(Stored data entries)
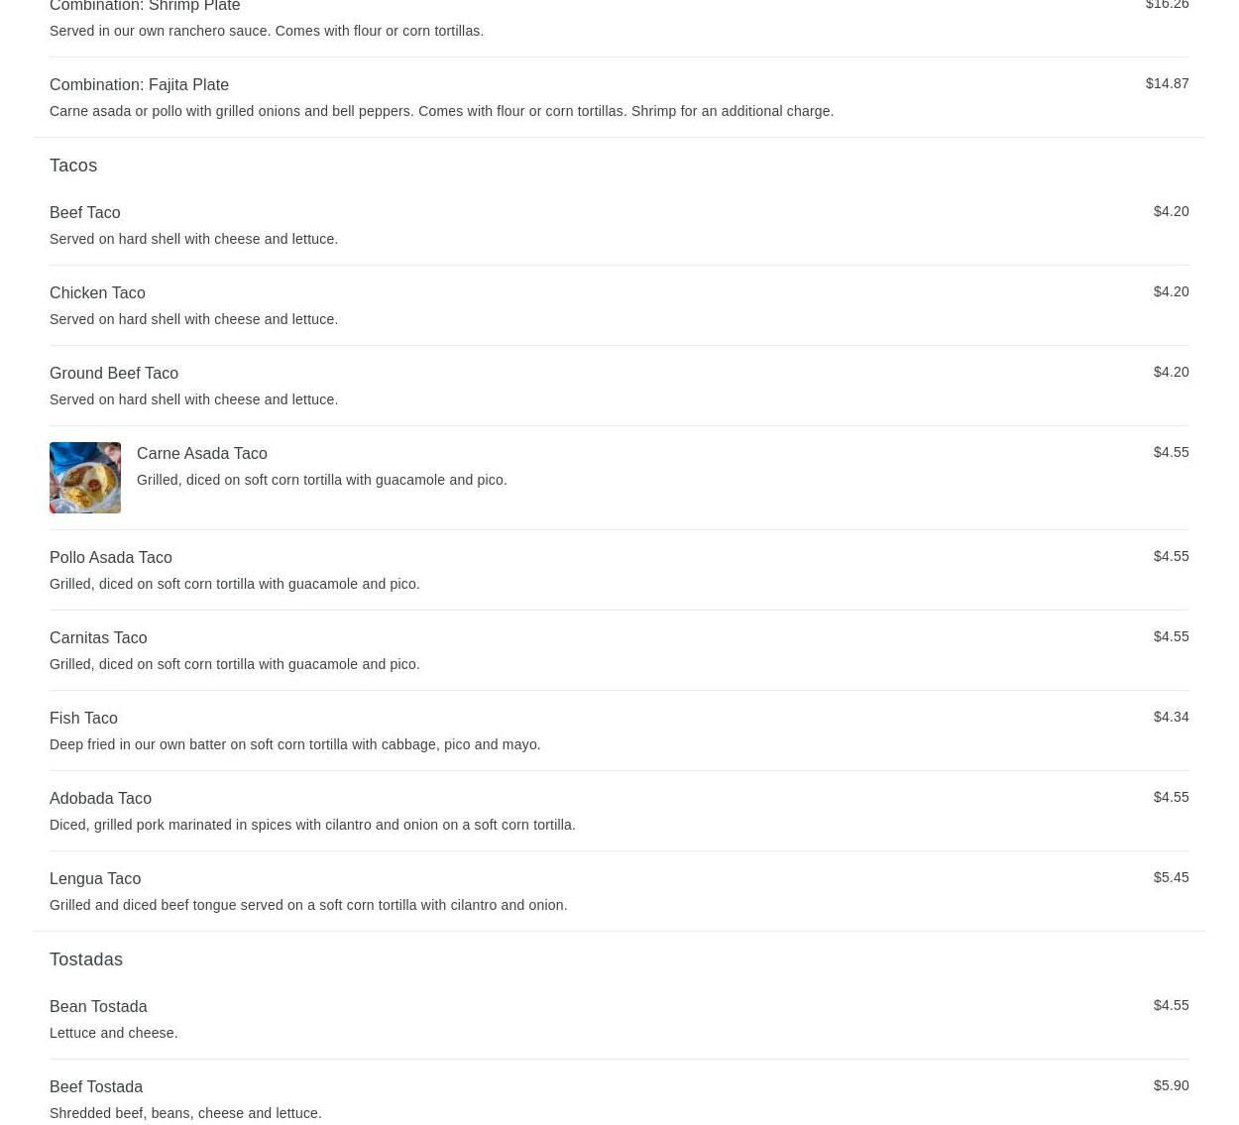Choose the Chicken Taco item

point(619,305)
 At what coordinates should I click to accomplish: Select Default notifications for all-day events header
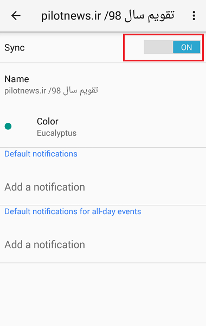click(73, 211)
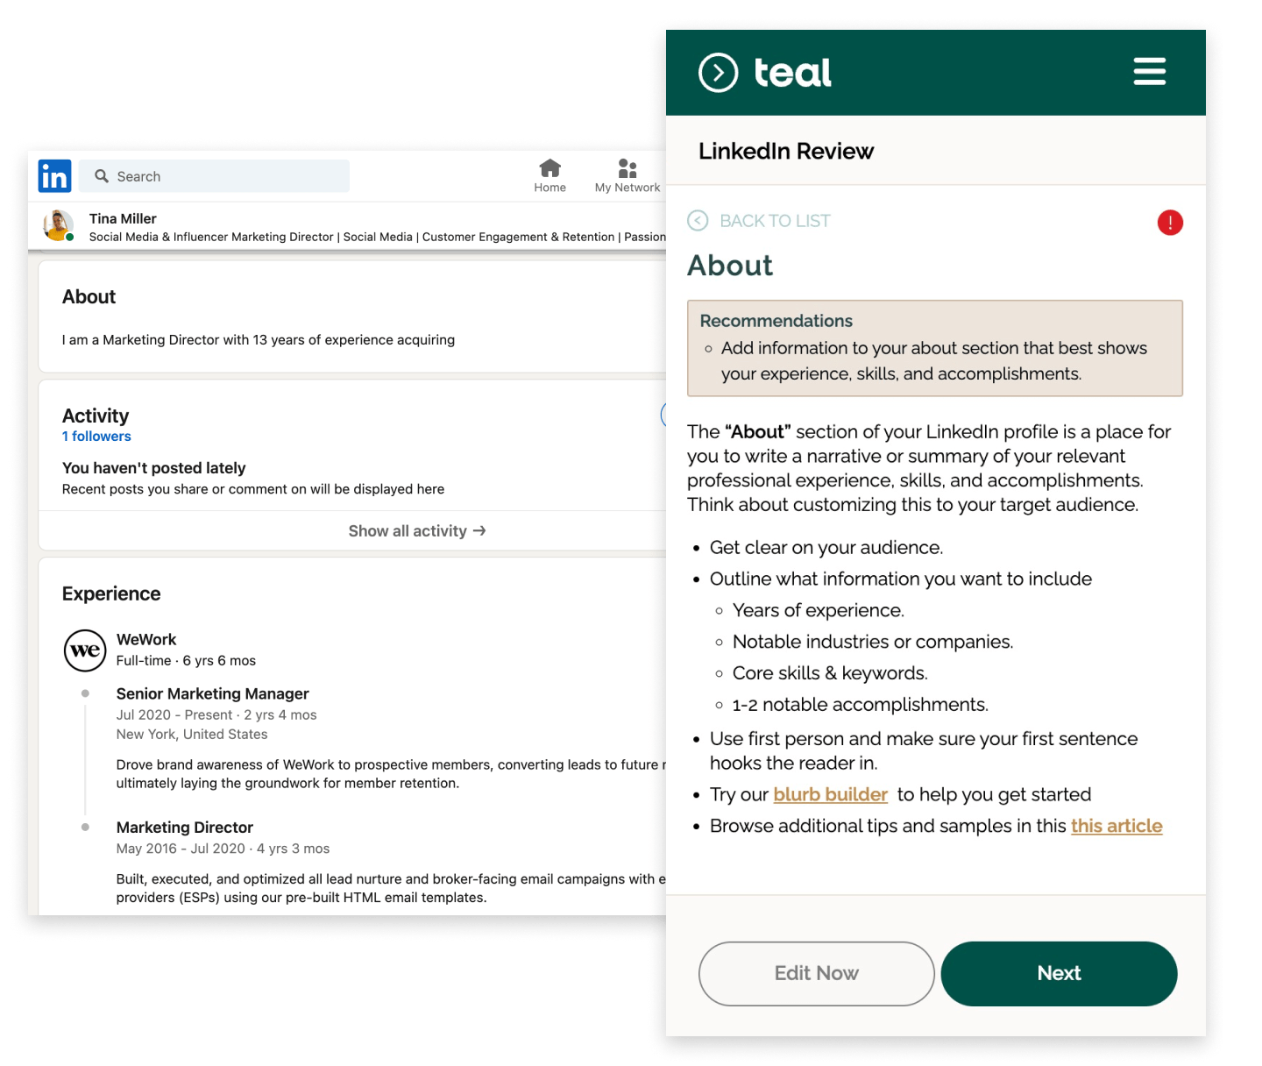Screen dimensions: 1262x1066
Task: Open the My Network icon
Action: 627,167
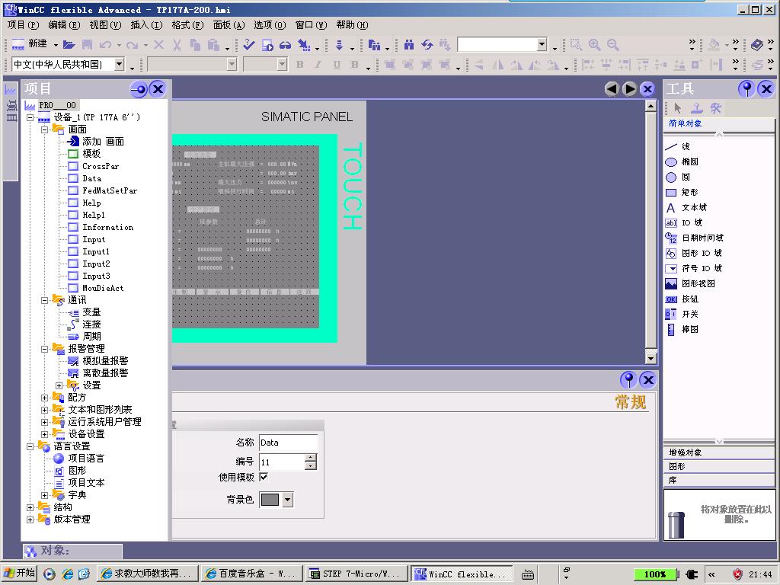Click the 开始 Start button
Screen dimensions: 780x585
pos(20,574)

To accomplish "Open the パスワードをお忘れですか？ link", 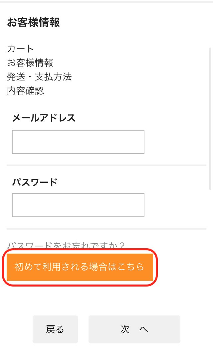I will 66,245.
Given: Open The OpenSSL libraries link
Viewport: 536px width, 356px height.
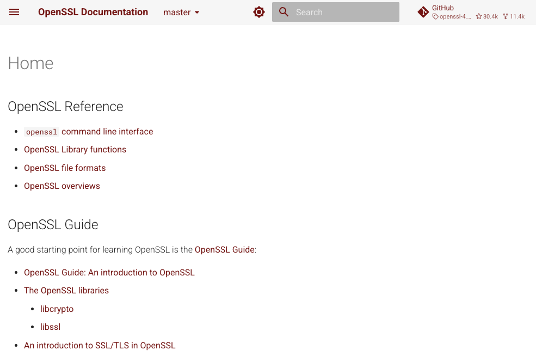Looking at the screenshot, I should pyautogui.click(x=66, y=290).
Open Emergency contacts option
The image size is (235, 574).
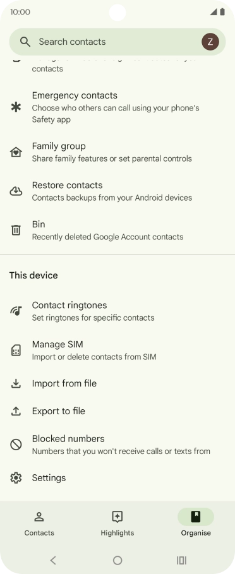click(118, 107)
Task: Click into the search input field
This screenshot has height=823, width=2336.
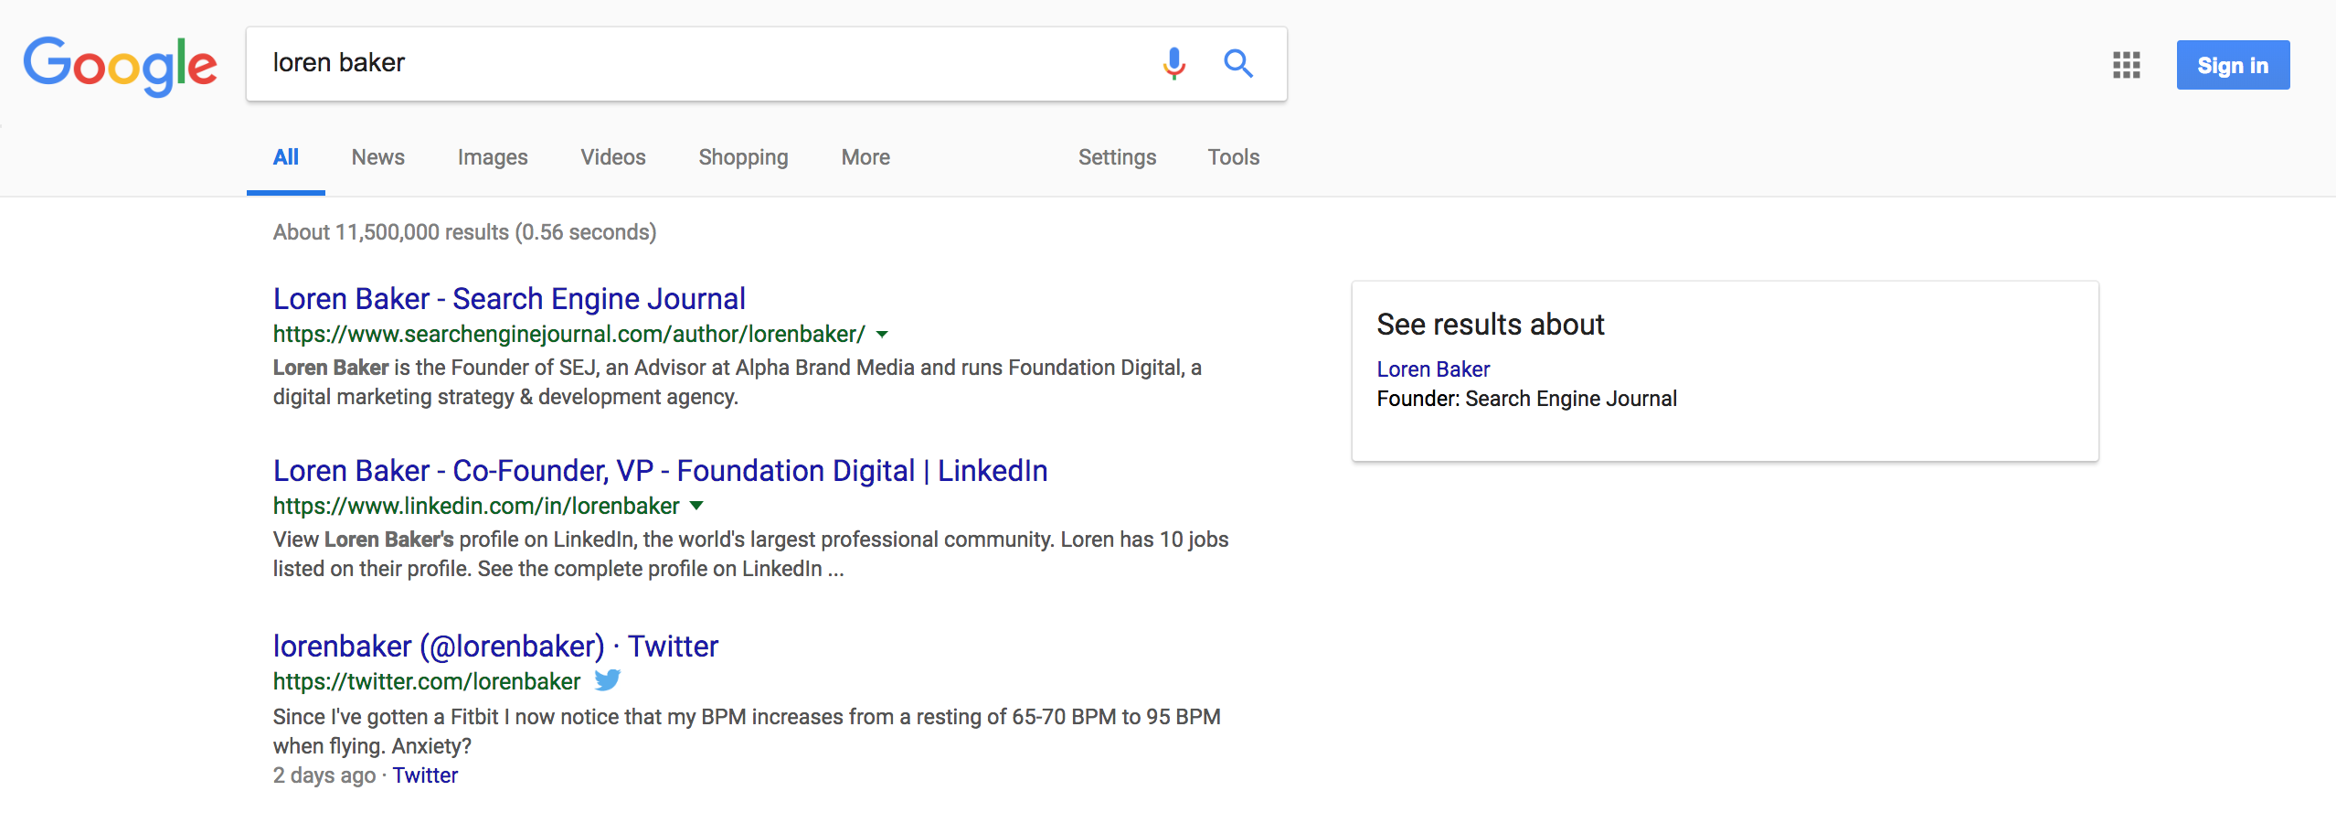Action: point(695,63)
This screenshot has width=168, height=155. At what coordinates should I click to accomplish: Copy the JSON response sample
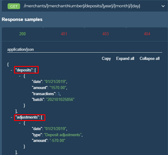106,59
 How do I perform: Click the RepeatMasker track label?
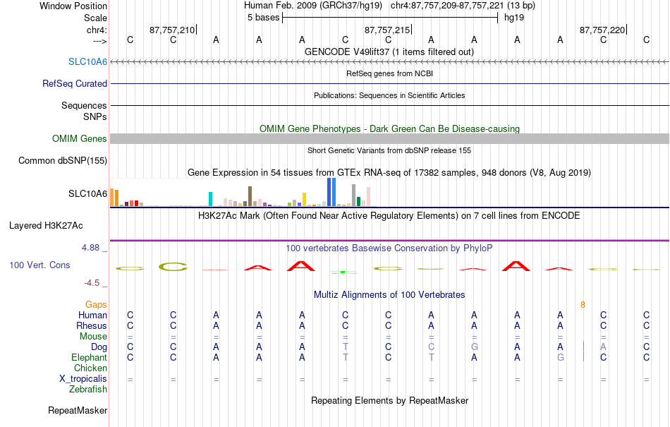(78, 410)
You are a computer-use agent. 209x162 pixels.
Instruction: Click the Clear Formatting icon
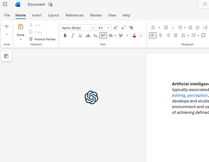pyautogui.click(x=131, y=28)
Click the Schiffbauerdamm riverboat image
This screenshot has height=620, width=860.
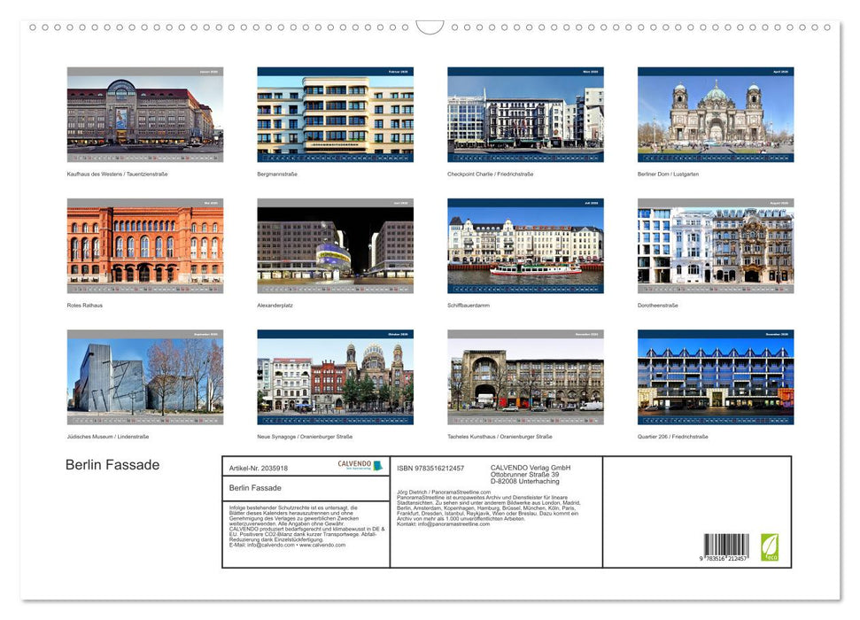tap(524, 245)
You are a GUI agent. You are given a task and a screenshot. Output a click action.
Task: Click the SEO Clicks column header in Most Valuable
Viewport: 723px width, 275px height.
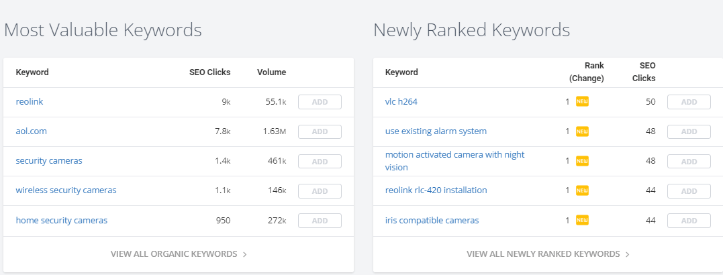tap(210, 72)
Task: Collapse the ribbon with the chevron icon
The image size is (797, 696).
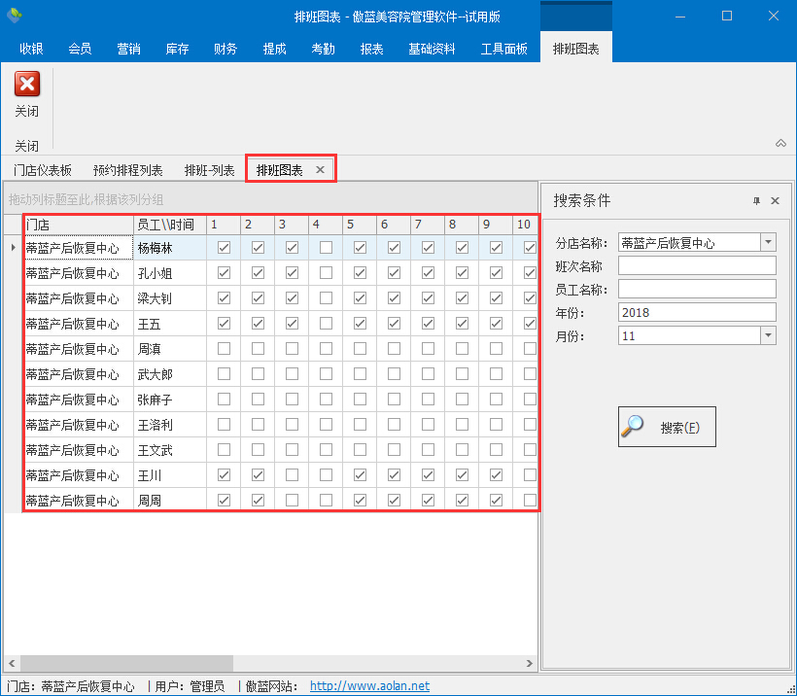Action: click(x=780, y=143)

### Work required
Within the entries above, count each line holding the string "agent". Give only the result.

### Problem solution
2